DIRECTIONS → Write the next part of the essay on open-source, decentralized social networking, picking up right after its final paragraph.
[[ TEXT, beginning ]]
Something I spend a lot of time thinking about is how you’d break open and decentralize the social web.
Today, every social network operates by enticing users with some sort of flashy product feature set (Facebook: engaging content; Snap: ephemeral messaging; Twitter: hot takes; etc.) in order to get them to add their names and behavioral data to a giant database, which the company then sells advertising against. The results are pretty clear: the incentives of this model have led to invasive tracking and loss of user privacy, harassment and abuse, and the gaming of algorithmic feeds to spread conspiracy theories and fake news; Not to mention that Facebook’s manipulation of the content in their News Feed has dealt a body blow to the business model of journalism itself.
It’s easy to imagine how a for-profit social network could be better managed, but at their root, they have to make money, and that will typically mean selling ads. A social network run as some kind of non-profit foundation (like Wikipedia) is one option, but I think there’s a better way: open-source, decentralized social. This is what I’d do if I were a bored billionaire.
The way open-source social would work is that every user retains ownership and control of their own social identity – their “profile.” There would be no giant centralized database of users, any more than The Internet, Inc. has such a database. Instead, each person would have their own social persona, mediated by a set of standard protocols, exactly the same way anyone can build their own website using standard protocols like HTML and CSS, and share it with others via TCP/IP. This would allow you to operate multiple such identities, if you wanted, with varying levels of depth.
With this persona, “social” companies would be in the business of offering products that leverage access to the persona that users grant them access to. Perhaps they could offer fee-for-service models, or even sell advertising against the list of personas they had access to, but at no point would they actually own that data. Imagine, multiple, competing News Feeds that users actually had control over! Companies would have an incentive to construct any number of feeds that users could subscribe to as they wished – real-time chronological, or all dog and baby videos, or a mix of politics and sports news, for example.
Abuse and harassment is probably inevitable in some form on any social network. But instead of being at the mercy of Facebook or Twitter executives to do something, dammit, open source social would actually empower users. Filtering and blocking tools could easily be a part of the underlying protocols themselves. Just as the email world (which is also based on open-source protocols like IMAP and POP) has SpamHaus for compiling known spam addresses, open source social could use a similar model for banning known abusers. It’s easy to envision standalone companies who specialized in designing experience filters to keep out abusive, harassing or questionable inbound messages or queries. Today, we rely on social network product teams to do this work, which they have a perverse incentive not to do because it could affect usage numbers. (Twitter knows perfectly well about their tens of thousands of bot network users and Nazis, and chooses not to lift a finger.)
[[ TEXT, end ]]
[[ THE DATA, beginning ]]
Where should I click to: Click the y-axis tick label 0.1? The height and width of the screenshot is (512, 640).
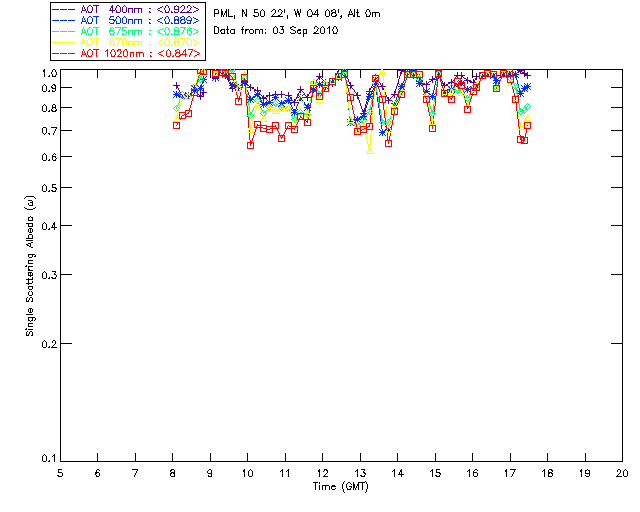point(47,459)
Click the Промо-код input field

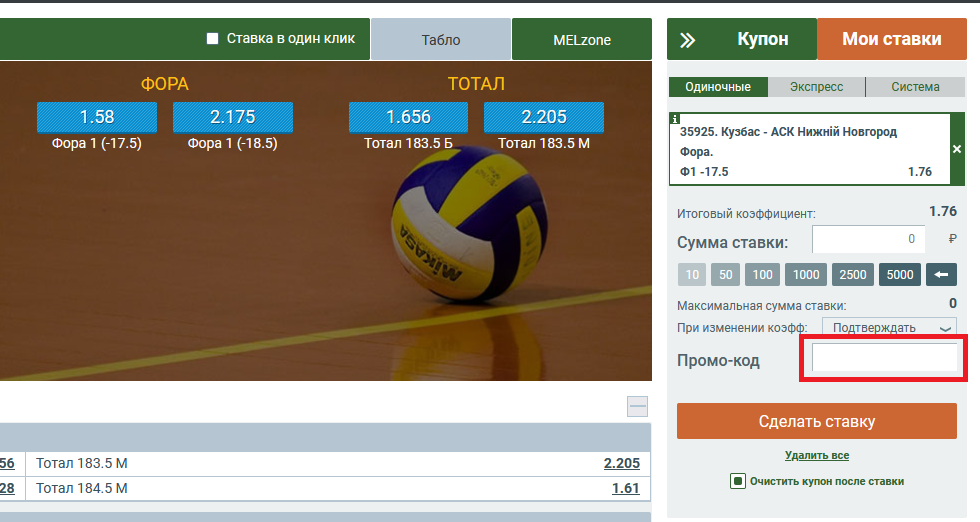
[[ THE DATA, end ]]
EXERCISE OUTPUT →
Not moats, but oceans
The good news is that a very primitive form of this social protocol once existed: Internet Relay Chat (IRC). No one beyond a tiny hardcore base uses IRC anymore, because now it’s been re-invented as Slack and the “chatbot” craze.
The bad news is that IRC was never designed or packaged for the Web 2.0 era, and thus never broke out of the early-adopter nerd community. Facebook did, and here we are. The advantage of for-profit social networks is that they can keep their barriers to entry extremely low, market like crazy, and now have network effects that are more like oceans than moats. In many countries around the world, Facebook is the internet. While its dominance may well wane, I think the company will be with us in some form for decades to come.
Could you start a new social social network from scratch now? Well, you can never say never, but building one would probably be extraordinarily difficult.
The challenge is not technical. In fact, no short of Tim Berners-Lee himself is behind Solid, a project at MIT based around just these principles. That recent New York Times article about the potential of blockchain technology also has tantalizing ideas about the application of the blockchain to shared, open source social personas.
Rather, the problem obviously about adoption. I think you’d need some type of fundamentally new access form factor than the computer/phone setup we’re all used to. Gaining mass adoption would probably be very expensive, meaning you’d need to find investors to back it, which would be… problematic for an open-source project.
This is why I think the more likely scenario for open source social is as the product of some consortium of wealthy investors getting together and buying Twitter out of its misery. To be clear, that itself is very unlikely to happen, but it’s pretty clear at this point that Twitter probably is not going to make it as an independent company indefinitely. As an open source social product divorced from the need to goose MAUs, however, Twitter might just have the built-in network, user understanding and traction to survive.
Social today sucks
You often hear people my age tisk-tisk at how hard it must be to be a kid these days. Being in high school with Facebook, Snapchat and whatever else they’re using now would certainly be a different experience than we had. When I was in middle/high school, no one even had a cell phone. Everyone rushed home to IM with each other on AOL (or, in my case, play LORD on the local BBSes). Today, by contrast, having a well-crafted social persona is basically a prerequisite to being a modern human by the time you hit puberty; and that persona, by default, belongs to a for-profit company aggressively selling advertising against your information.
That sucks. Kids today deserve better. Global society deserves better.